Activity: Write out once more the lines running from the top of the entries below to the line with "Task: Open 信息安全考试 exam title link", both ends included.

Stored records
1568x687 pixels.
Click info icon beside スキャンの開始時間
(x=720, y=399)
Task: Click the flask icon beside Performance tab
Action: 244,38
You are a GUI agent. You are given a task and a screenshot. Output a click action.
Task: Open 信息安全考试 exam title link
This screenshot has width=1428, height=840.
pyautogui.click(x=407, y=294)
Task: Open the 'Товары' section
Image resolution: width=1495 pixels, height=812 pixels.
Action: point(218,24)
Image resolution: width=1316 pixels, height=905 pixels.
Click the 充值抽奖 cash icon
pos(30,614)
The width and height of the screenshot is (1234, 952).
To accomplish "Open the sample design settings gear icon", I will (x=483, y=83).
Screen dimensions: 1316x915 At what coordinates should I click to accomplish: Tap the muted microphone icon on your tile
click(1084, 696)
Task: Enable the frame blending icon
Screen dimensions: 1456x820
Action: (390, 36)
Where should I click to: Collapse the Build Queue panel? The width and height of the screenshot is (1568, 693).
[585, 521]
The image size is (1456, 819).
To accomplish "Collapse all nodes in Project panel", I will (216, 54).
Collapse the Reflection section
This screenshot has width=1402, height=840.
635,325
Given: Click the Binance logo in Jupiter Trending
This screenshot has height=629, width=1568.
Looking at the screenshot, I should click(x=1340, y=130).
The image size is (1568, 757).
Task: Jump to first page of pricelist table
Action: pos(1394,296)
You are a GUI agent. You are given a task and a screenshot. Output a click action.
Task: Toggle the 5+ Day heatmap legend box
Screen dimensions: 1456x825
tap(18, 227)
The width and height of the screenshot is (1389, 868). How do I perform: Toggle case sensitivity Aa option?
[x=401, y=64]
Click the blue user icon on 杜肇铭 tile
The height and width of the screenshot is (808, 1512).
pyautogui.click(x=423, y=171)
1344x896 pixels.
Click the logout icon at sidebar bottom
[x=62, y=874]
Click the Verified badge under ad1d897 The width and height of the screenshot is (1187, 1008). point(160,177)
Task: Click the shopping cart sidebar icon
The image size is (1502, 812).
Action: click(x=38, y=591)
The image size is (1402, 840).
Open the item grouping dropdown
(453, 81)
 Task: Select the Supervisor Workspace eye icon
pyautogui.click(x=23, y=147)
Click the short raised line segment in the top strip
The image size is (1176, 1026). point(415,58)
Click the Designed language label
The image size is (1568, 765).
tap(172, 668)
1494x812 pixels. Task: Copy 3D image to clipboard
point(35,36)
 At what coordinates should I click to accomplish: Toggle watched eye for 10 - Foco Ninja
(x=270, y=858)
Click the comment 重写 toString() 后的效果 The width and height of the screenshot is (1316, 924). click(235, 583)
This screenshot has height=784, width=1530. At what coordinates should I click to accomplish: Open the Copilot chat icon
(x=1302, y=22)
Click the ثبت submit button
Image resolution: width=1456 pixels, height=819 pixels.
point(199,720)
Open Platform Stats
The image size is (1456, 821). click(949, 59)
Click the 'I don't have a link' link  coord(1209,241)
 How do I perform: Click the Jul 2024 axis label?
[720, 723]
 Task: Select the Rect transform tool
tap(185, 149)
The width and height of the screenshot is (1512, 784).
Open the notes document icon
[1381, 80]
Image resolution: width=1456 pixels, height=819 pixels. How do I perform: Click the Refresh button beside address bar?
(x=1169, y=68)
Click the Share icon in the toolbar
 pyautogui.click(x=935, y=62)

Problem solution:
1568x687 pixels.
Click info icon beside スキャンの開始時間
(x=720, y=399)
Task: Click the flask icon beside Performance tab
Action: 244,38
You are a GUI agent. You are given a task and a screenshot. Output a click action.
Task: Open 信息安全考试 exam title link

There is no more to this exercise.